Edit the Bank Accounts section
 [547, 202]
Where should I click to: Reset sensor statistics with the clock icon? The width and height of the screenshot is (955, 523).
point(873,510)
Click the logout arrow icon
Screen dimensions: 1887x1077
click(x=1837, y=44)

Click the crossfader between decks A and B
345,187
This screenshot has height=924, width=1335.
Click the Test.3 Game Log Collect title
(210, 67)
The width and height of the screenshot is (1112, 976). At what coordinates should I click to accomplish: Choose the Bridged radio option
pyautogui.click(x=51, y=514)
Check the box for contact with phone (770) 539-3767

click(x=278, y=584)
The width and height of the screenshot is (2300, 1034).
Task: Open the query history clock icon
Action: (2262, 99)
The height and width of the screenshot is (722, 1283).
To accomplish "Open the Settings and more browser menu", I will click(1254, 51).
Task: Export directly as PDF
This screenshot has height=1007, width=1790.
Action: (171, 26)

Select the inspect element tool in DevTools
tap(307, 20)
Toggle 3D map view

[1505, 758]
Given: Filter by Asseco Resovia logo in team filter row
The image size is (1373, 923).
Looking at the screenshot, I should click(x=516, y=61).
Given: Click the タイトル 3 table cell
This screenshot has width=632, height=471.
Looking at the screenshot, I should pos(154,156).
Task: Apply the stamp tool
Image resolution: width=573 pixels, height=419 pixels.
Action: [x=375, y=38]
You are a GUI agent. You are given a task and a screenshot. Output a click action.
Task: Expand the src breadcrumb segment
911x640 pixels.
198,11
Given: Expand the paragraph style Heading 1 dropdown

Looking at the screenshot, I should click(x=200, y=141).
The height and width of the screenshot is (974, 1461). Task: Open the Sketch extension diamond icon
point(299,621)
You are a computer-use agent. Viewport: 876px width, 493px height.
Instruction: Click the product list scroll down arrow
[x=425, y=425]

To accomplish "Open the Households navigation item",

==================================================

Work order
Scan the data for lines containing "agent" and copy all of them.

Task answer
You are a GUI agent. You are given a task and a screenshot. Output a click action.
You are a computer-use agent. Viewport: 876px width, 493px height.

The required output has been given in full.